# Alpine Archery Jim Shockey Yukon



## stixshooter (Mar 18, 2006)

Good review glad to see the Alpine get some attention, FYI Rosewood is not from Rose bushes...


----------



## JINKSTER (Mar 19, 2011)

Excellent review on what appears to be an excellent bow..Jason..i'm blown away at how fast, quiet and smooth it appears to be but did you say "Nylon" limb pockets?


----------



## Jason Balazs (Feb 10, 2007)

I know where the wood comes from lol. Just my dry sense of on film humor.. The Inter-Loc Limb Mounting System actually encases the limbs in a nylon liner that keeps them from contacting the riser, thus making the bow shoot quieter.


----------



## rolyat008 (Aug 6, 2010)

It actually shot around 7fps faster than its IBO... very impressive!


----------



## Ybuck (Apr 21, 2007)

WOW! Great reveiw.
Thanks.


----------



## stixshooter (Mar 18, 2006)

RECORDS:
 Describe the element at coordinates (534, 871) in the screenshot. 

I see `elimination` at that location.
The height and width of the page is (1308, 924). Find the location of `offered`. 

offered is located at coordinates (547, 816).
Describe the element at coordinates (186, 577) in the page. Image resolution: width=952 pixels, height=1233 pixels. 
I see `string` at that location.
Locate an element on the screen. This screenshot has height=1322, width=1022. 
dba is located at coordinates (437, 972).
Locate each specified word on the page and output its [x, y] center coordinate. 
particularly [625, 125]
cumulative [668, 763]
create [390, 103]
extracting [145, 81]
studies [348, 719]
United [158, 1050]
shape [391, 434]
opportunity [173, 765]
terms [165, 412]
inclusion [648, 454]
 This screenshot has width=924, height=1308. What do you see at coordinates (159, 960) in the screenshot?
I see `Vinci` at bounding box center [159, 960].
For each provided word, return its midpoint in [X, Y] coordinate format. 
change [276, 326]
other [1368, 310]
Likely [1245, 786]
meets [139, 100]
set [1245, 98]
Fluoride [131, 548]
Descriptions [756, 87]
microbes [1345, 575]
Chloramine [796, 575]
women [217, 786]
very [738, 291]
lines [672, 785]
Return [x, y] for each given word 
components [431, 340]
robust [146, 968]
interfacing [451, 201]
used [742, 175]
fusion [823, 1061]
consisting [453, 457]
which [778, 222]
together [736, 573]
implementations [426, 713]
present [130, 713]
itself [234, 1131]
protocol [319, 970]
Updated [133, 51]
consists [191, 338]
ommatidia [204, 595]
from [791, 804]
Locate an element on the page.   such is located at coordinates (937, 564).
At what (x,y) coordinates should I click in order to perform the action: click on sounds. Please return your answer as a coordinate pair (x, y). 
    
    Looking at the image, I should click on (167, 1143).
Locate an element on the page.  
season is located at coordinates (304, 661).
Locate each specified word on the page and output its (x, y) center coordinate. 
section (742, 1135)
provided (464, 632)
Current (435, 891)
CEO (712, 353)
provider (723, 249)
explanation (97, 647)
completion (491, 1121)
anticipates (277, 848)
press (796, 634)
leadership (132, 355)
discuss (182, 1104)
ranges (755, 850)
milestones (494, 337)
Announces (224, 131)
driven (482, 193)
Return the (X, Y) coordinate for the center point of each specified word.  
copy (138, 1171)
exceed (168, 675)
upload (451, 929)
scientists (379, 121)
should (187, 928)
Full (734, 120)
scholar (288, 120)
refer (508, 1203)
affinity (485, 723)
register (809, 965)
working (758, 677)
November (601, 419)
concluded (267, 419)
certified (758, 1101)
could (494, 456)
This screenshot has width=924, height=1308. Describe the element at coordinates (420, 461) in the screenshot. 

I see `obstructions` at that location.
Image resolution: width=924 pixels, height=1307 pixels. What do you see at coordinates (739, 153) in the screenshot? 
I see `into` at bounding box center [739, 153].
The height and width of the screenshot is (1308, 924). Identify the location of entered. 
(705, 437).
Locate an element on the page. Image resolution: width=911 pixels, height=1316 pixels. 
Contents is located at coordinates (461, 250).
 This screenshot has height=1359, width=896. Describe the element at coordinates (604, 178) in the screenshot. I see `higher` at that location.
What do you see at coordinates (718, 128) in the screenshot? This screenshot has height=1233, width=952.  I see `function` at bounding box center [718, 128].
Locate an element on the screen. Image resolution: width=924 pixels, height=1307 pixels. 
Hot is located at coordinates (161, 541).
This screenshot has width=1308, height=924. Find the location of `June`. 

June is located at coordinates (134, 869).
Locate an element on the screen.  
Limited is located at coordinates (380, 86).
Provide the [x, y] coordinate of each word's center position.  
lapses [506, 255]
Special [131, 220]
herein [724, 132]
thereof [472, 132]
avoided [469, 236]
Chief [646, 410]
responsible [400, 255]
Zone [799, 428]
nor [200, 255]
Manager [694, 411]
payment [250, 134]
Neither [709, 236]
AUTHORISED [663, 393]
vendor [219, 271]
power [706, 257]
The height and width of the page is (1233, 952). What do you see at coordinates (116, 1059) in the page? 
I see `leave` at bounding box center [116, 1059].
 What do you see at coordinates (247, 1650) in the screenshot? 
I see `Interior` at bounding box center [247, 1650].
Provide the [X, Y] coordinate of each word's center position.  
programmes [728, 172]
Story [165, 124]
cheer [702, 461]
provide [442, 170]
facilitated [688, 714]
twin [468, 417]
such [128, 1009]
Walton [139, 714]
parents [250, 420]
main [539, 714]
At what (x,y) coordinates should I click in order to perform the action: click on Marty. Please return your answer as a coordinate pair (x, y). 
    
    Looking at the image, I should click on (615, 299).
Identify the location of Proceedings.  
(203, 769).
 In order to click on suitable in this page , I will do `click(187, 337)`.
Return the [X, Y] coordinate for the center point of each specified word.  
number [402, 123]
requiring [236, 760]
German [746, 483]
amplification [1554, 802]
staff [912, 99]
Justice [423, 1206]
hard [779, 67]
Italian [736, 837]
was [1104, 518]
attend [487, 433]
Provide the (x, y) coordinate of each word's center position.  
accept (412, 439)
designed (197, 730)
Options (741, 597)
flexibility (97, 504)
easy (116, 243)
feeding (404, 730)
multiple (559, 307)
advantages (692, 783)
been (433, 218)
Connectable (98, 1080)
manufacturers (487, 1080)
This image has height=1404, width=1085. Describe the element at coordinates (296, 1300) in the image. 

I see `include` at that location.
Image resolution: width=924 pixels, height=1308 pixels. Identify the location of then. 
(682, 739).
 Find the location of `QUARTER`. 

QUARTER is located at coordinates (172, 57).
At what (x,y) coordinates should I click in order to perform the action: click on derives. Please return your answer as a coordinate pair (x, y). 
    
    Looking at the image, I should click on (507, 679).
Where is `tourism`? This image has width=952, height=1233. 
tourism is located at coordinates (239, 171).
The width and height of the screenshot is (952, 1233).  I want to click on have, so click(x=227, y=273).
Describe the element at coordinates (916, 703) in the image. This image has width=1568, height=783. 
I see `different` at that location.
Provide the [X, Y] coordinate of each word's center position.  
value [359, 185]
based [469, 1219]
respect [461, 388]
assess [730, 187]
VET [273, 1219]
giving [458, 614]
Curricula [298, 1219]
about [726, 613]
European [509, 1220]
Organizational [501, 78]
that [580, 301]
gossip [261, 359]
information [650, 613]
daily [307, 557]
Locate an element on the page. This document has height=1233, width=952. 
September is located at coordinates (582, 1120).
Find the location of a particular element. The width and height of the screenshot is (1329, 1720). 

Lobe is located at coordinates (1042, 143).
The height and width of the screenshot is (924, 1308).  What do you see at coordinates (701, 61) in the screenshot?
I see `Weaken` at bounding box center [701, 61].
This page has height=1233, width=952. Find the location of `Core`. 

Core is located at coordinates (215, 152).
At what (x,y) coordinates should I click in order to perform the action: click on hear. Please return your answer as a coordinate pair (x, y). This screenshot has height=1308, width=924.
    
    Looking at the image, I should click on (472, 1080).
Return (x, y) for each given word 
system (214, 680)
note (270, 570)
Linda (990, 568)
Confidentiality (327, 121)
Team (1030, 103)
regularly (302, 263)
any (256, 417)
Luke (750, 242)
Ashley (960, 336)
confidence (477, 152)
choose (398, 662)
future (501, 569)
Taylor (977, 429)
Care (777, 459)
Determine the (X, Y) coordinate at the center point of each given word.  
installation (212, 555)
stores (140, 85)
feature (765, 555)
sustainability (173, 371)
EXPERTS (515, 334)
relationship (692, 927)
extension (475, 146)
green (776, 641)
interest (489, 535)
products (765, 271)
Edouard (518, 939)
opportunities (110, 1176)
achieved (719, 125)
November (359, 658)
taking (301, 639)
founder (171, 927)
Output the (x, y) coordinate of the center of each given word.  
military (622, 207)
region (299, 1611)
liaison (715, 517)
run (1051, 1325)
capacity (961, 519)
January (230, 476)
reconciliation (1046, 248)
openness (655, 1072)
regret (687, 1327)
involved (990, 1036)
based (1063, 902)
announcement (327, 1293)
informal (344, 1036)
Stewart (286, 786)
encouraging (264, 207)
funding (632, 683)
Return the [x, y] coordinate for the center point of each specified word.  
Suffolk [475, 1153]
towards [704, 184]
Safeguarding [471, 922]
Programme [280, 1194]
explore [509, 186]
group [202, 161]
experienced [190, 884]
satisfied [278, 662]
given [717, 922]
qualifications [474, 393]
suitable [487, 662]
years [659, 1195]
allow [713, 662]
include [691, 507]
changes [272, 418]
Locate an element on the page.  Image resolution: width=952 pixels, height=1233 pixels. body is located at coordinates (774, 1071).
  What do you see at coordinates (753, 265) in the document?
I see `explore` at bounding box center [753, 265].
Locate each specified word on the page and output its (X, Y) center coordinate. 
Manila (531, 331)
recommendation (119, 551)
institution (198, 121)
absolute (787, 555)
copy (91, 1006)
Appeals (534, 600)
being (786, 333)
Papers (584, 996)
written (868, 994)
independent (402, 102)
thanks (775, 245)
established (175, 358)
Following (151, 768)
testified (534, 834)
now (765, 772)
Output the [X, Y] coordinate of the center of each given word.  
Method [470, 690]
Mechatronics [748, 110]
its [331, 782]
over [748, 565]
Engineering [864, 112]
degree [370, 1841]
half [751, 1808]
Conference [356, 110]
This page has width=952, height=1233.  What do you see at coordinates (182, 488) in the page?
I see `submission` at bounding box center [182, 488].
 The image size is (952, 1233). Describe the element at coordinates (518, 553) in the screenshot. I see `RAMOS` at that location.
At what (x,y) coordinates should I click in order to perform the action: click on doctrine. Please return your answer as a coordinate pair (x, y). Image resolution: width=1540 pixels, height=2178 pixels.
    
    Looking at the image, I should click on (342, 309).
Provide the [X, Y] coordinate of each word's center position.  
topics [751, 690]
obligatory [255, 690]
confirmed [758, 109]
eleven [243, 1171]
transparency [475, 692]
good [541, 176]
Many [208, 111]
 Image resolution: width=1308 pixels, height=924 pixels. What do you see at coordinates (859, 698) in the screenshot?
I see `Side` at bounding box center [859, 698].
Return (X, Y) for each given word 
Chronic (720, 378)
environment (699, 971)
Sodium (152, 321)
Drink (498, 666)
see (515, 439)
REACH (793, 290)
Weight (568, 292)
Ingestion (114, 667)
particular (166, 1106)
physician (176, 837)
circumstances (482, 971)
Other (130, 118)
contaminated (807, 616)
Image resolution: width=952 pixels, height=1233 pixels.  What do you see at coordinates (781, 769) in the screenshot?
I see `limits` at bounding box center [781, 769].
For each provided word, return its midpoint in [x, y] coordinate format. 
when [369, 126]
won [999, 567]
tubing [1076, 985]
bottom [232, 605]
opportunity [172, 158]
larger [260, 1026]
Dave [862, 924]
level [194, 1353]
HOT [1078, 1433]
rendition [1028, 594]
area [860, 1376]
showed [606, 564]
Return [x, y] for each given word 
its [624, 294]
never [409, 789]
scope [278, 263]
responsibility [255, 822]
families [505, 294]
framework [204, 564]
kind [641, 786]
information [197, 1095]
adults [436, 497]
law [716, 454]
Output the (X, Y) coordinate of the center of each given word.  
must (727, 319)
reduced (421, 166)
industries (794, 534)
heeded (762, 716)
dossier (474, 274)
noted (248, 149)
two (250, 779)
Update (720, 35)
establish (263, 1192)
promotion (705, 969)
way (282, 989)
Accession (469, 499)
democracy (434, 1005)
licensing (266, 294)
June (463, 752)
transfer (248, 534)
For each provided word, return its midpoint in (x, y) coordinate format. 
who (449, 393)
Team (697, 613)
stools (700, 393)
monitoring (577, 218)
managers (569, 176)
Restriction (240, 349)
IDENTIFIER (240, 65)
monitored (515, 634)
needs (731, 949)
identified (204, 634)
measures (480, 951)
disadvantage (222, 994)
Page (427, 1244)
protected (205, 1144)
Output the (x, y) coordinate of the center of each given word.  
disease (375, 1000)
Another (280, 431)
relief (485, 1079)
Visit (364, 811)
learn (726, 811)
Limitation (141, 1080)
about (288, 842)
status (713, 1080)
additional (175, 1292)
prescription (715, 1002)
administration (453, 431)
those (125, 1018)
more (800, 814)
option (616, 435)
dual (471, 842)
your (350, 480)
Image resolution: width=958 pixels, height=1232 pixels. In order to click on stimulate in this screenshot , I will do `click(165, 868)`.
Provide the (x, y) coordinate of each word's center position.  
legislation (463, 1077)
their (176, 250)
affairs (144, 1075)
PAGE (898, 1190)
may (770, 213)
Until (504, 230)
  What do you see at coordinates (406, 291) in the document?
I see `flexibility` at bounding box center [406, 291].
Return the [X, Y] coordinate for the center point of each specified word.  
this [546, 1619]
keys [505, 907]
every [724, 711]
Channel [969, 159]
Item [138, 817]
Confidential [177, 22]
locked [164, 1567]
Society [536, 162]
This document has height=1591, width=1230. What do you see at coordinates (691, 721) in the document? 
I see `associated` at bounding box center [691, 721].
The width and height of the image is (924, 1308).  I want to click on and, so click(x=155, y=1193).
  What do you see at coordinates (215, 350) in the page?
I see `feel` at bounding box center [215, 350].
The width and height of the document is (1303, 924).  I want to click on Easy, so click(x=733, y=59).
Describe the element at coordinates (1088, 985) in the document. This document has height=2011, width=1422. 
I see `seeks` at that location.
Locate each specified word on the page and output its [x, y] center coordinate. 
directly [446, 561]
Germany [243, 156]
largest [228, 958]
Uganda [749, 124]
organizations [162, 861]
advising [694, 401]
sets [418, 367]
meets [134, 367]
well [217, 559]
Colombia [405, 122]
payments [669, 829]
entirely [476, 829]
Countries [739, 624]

EXERCISE REQUIREMENTS:
A – Translate this sentence from the Alpine Archery thread into Spanish: "The Inter-Loc Limb Mounting System actually encases the limbs in a nylon liner that keeps them from contacting the riser, thus making the bow shoot quieter."
B – Copy out the Alpine Archery thread from "I know where" to "(Aug 6, 2010)".
C – Write what comes next in the Alpine Archery thread, picking up after its last line.
The data is separate material, apart from the Alpine Archery thread.

PER-TASK OUTPUTS:
A – El sistema de montaje de palas Inter-Loc en realidad recubre las palas con un forro de nailon que impide que toquen el cuerpo del arco, lo que hace que el arco dispare de forma más silenciosa.

B –
I know where the wood comes from lol. Just my dry sense of on film humor.. The Inter-Loc Limb Mounting System actually encases the limbs in a nylon liner that keeps them from contacting the riser, thus making the bow shoot quieter.


----------



## rolyat008 (Aug 6, 2010)

C –
Jason Balazs said:


> I know where the wood comes from lol. Just my dry sense of on film humor.. The Inter-Loc Limb Mounting System actually encases the limbs in a nylon liner that keeps them from contacting the riser, thus making the bow shoot quieter.


LOL.... Man that is dry ... Nice review . IMO the majority of folks over look Alpine and are missing out on some very nice rigs


----------



## Scannerman (Mar 3, 2010)

I have one for sale. I prefer my Bowtech. I will make someone a great deal on the new bow with less than 25 shots through it.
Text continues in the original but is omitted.